**AIM OF THE EXERCISE**
Turn the records that begin at the line containing "466x555 pixels." and stop after the line containing "coord(560,23)" into a numbered list, leaving out any blank lines.

**DATA TO USE**
□ □ □

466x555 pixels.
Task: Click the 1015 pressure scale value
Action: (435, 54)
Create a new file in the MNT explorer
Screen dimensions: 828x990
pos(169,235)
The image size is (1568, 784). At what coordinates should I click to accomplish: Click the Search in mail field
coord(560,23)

□ □ □

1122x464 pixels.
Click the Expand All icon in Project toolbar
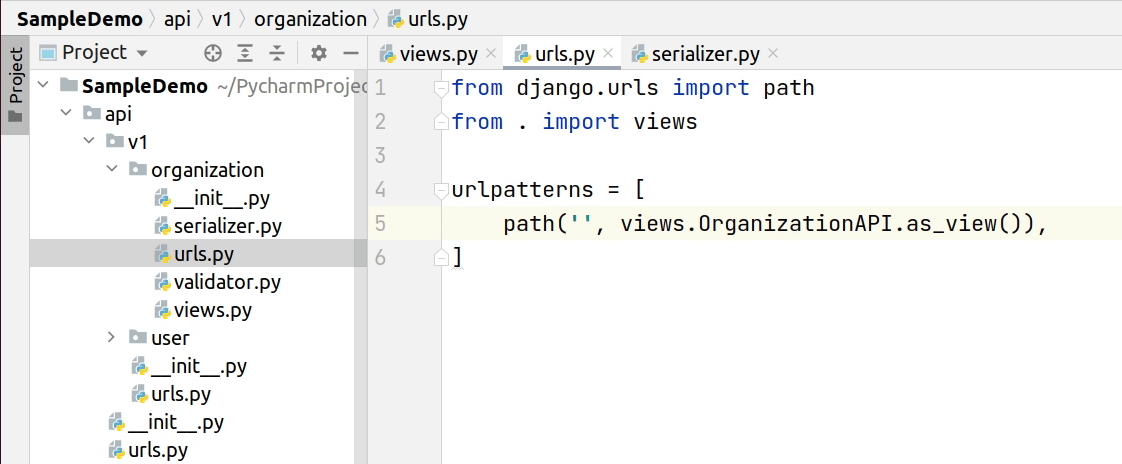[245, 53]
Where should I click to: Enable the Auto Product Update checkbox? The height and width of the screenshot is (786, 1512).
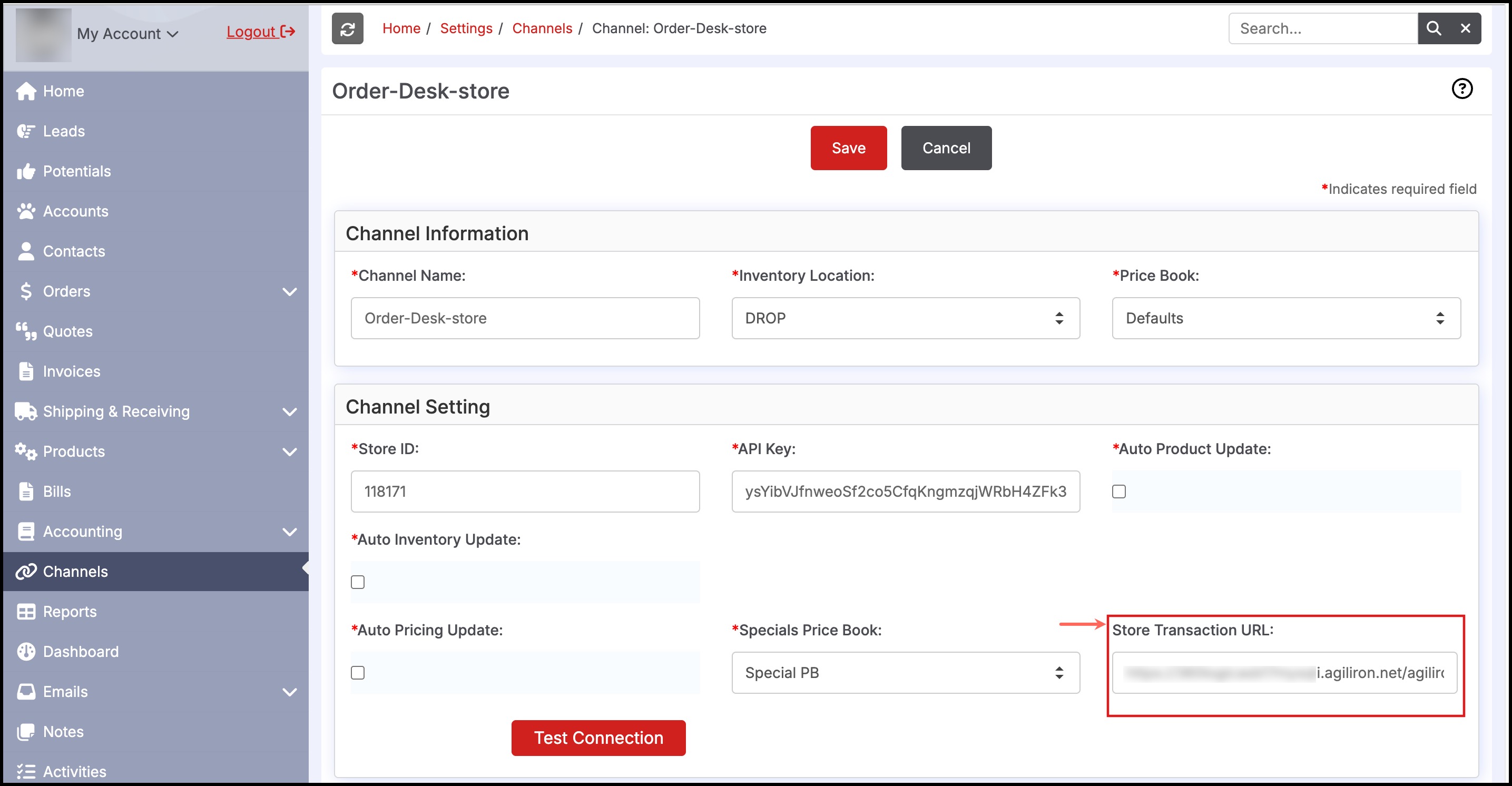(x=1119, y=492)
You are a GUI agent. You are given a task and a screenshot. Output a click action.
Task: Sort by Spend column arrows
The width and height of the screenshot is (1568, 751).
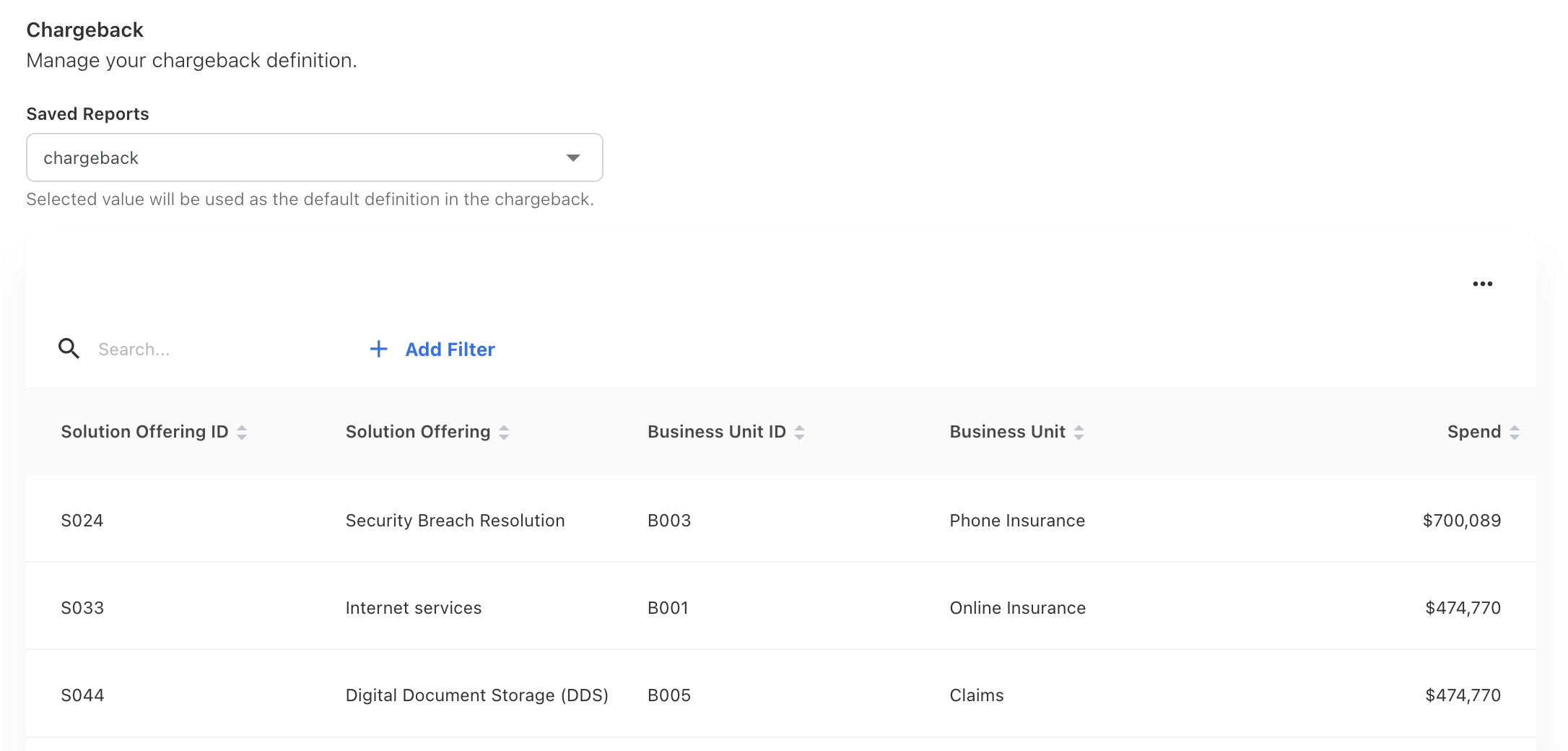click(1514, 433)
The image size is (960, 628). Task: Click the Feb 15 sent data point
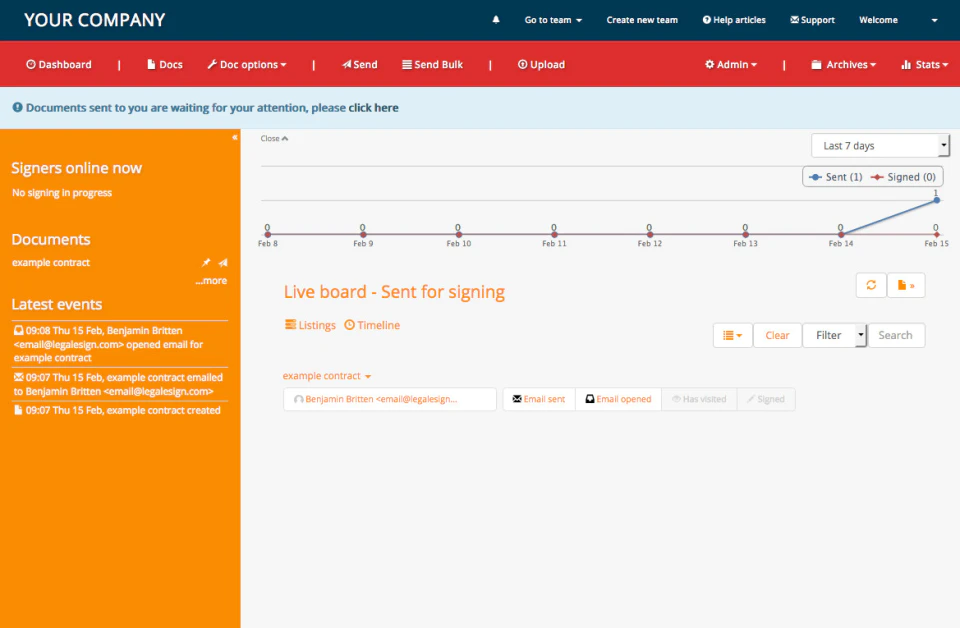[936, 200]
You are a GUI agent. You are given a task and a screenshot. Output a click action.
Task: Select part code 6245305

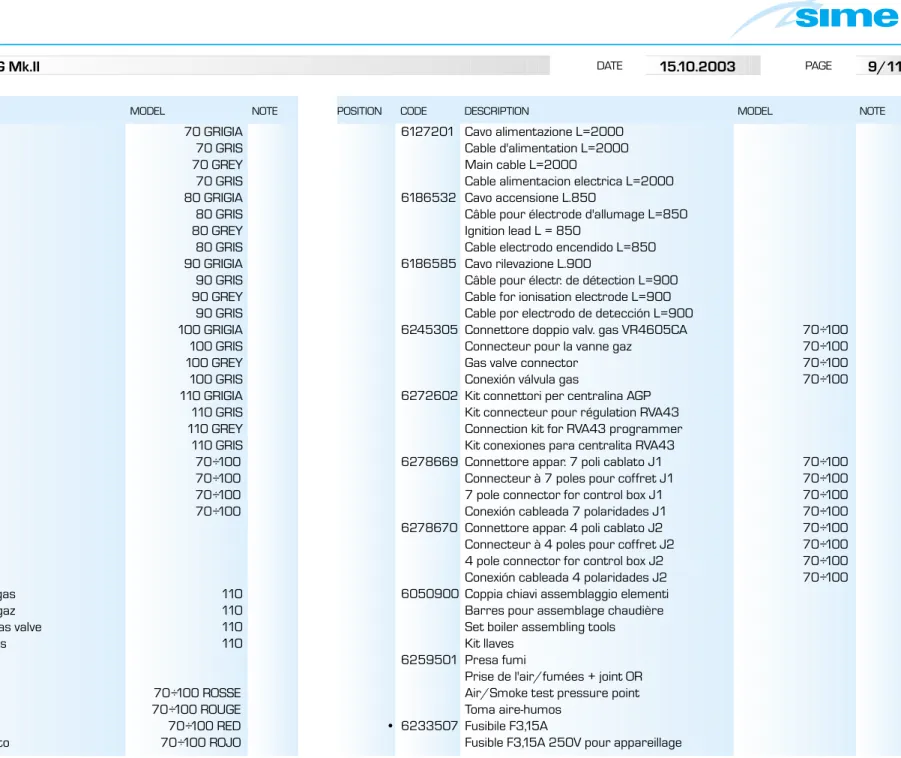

□ □ □

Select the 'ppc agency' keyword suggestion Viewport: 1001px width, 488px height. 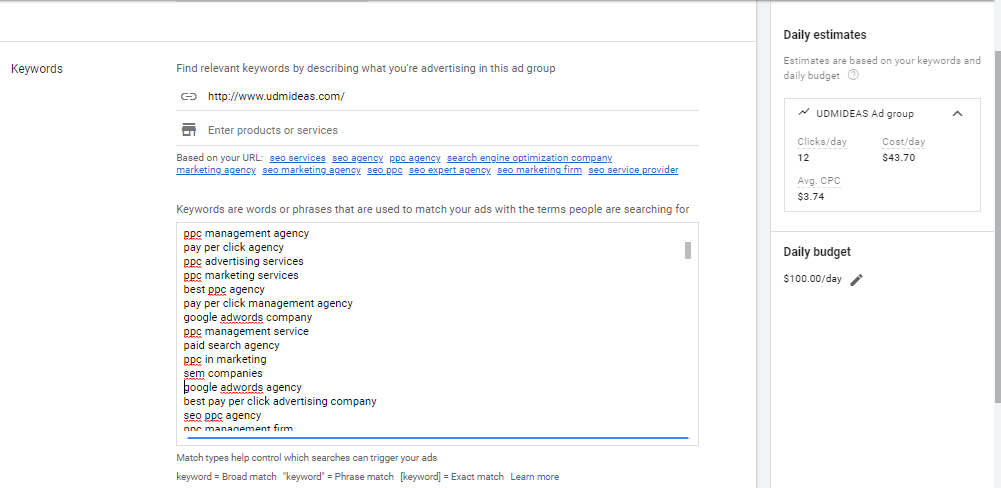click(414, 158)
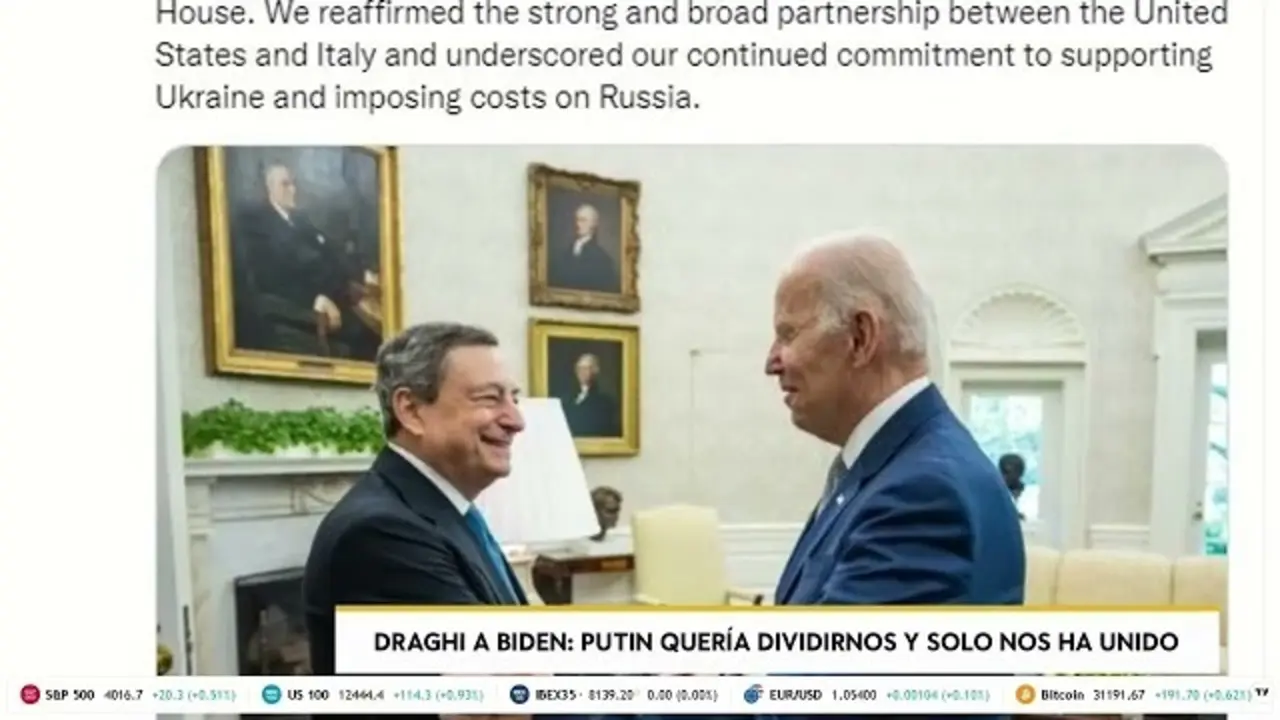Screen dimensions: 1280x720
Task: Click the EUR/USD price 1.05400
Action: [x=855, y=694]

□ □ □

**WRITTEN ANSWER**
1. 466x555 pixels.
2. Task: Click the 1015 pressure scale value
3. Action: (435, 54)
4. Create a new file in the MNT explorer
5. Screen dimensions: 828x990
6. pos(169,235)
7. The image size is (1568, 784). At what coordinates should I click to accomplish: Click the Search in mail field
8. coord(560,23)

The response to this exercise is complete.